Das wollte allerdings dem Reisenden nicht in den Kopf, aber hier galt Gewalt vor Recht, und da er sah, wie hier nicht anders los zu kommen sei, schritt er in Verzweiflung hinein in den abscheulichen Strom, — die andern folgten ihm langsam nach. Endlich standen sie alle wieder am jenseitigen Ufer und befanden sich nun in der Nähe desselben sonderbaren Mannes, der ihnen den Trunk aus dem Fischtranflusse gereicht hatte. Er stand an den Felsen gelehnt und lachte auf das boshafteste, indem er sagte: „Nun seid ihr saubern Gesellen doch auch einmal angeschmiert und mögt jetzt eures Weges ziehen; vielleicht vergeßt ihr die erhaltene Lehre nicht zu geschwind und hütet euch, andere in eurer Weise anzuschmieren.“

Damit ging der fremde Mann in den Wald hinein. Der Weg, auf dem die Reisenden sich jetzt befanden, war nun wieder breiter und ebener, und der Führer sagte, nun sei er auf bekanntem Pfade. Wirklich sahen sie auch bald, da sich jetzt der Nebel hob, die Hütten von Schreiberhau auf sonnigen Matten vor sich liegen. Dorthin hatten sie ihre Wagen bestellt, und bald saßen sie, besonders der dritte, ihrer Meinung nach, allem Ungemach entronnen, in den weichen Kissen und fuhren getrost nach Warmbrunn hinab. Im Gasthofe zur preußischen Krone stiegen sie ab, wo eben eine große Gesellschaft unter dem Leinwanddache saß und Kaffee trank. Die Musterreiter zupften geschwind Halstuch und Manschetten zurecht, fuhren durch die in Unordnung gekommenen Haare und gaben sich das möglichst zierlichste Ansehen, während sie durch die Damenreihe gingen.

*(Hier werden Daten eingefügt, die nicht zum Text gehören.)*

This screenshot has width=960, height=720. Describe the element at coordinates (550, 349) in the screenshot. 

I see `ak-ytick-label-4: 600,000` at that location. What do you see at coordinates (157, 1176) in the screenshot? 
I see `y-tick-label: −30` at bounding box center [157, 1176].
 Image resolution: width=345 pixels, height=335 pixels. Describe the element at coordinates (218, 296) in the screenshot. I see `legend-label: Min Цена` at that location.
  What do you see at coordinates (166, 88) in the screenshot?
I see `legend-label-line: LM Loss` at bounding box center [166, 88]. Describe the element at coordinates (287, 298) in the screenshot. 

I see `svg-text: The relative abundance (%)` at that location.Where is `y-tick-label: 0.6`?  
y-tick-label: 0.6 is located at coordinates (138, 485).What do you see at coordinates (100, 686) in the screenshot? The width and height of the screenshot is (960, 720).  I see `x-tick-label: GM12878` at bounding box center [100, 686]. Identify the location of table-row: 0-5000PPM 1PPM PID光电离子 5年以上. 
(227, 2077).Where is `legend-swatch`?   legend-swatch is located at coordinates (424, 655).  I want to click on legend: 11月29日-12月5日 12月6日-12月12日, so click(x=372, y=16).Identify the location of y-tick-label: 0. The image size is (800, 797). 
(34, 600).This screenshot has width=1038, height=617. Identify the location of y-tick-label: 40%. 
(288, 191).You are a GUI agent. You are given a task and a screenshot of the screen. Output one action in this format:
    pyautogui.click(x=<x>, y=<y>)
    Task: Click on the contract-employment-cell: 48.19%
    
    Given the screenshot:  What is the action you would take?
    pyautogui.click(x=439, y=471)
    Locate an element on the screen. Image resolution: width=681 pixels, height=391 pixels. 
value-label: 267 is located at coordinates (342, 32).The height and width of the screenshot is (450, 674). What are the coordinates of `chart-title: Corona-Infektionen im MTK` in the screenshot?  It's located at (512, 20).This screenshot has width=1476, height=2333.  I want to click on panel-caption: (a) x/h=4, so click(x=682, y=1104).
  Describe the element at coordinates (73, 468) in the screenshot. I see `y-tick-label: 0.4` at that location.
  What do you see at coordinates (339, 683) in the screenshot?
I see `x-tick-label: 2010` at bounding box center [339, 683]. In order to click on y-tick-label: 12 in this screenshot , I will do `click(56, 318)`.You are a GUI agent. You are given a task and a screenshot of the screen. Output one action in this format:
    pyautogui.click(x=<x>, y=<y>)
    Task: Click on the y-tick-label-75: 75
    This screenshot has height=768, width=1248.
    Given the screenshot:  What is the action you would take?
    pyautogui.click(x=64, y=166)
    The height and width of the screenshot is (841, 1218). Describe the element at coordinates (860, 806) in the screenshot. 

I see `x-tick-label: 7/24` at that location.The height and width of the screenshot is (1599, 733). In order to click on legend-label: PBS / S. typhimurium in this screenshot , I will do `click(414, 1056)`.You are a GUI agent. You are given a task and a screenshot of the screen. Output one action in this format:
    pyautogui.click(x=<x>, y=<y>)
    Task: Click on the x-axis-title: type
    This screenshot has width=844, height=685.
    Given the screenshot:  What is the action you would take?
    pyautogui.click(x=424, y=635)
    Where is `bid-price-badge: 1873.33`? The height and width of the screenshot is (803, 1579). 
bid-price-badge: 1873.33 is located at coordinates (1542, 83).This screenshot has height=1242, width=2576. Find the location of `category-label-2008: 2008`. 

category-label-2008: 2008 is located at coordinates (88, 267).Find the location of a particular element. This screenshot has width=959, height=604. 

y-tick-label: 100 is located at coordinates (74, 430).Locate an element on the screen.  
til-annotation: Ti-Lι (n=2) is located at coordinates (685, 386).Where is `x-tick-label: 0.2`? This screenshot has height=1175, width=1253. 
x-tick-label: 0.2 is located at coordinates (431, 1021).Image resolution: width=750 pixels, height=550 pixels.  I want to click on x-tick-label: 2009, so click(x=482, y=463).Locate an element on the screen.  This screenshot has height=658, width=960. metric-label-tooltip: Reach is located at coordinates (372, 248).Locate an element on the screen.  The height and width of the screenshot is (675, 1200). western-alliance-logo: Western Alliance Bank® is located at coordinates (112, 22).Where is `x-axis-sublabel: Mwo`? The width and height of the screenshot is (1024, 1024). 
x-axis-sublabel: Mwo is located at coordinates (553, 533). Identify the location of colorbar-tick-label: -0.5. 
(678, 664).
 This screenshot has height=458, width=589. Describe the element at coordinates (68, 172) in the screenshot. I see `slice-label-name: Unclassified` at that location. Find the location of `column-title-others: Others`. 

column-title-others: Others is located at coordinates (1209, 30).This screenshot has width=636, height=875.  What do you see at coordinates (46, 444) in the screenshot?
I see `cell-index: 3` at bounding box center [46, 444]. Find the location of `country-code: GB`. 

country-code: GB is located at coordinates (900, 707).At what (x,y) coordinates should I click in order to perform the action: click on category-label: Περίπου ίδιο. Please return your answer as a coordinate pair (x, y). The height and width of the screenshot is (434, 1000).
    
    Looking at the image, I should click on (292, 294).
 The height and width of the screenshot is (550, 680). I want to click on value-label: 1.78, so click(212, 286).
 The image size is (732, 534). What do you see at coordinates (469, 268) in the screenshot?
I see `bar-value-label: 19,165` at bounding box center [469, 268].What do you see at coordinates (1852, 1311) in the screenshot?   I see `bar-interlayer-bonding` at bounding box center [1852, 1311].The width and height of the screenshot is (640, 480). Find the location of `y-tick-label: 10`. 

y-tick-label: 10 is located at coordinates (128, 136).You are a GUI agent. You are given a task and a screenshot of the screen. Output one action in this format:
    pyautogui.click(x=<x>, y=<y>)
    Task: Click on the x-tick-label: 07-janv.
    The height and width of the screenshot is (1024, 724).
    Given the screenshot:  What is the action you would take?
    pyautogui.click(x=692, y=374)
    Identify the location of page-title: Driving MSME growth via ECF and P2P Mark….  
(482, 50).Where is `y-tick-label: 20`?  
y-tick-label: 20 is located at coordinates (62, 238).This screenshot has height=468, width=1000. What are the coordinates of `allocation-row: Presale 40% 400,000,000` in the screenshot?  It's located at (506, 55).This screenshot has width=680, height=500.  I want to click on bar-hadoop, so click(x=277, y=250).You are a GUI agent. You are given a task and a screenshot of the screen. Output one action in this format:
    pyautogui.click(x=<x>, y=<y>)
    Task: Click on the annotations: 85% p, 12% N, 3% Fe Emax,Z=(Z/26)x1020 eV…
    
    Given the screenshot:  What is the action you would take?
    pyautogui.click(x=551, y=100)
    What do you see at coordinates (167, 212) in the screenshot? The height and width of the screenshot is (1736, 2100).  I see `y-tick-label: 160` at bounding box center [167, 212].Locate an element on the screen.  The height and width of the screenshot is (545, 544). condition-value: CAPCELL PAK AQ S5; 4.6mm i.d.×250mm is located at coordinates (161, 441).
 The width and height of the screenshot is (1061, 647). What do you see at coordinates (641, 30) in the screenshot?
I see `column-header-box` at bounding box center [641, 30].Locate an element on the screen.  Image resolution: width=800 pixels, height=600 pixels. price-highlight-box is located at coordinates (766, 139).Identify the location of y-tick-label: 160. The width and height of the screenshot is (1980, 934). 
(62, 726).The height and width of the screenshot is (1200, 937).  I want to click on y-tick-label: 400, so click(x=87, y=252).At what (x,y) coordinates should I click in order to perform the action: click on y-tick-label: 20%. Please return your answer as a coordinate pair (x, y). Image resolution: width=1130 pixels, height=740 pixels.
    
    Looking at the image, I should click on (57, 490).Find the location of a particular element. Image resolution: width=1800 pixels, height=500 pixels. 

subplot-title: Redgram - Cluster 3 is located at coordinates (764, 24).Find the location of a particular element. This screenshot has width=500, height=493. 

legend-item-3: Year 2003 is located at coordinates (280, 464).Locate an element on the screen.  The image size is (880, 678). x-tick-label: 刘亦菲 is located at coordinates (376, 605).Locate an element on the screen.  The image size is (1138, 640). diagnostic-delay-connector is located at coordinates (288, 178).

Diese wendeten sich jedoch mit allen Zeichen des Ekels von den Reisenden ab und nahmen ihre Taschentücher oder ihre Flacons vor die Nase. „Ei der Tausend, wie siehst du denn aus?“ fragten die beiden Reisenden den dritten, als sie in das Gastzimmer traten, „und, o pfui — wie duftest du?“

Wie erschrak der Angeredete, als er, schleunigst seinen Rock, ausziehend, bemerkte, daß dieser sehr unsauber aussah, denn statt auf Wagenkissen hatte er in seinem Artikel — in Limburger Käse gesessen! —

Das war ein arger Spaß, den Rübezahl mit den drei Musterreitern angezettelt hatte, möchte er nur auf eine gute Weile geholfen haben. Wenn der Berggeist jetzt noch spukte, so fänd’ er alle Hände voll zu tun; es reisen gar wunderliche Leute ins Hochgebirge.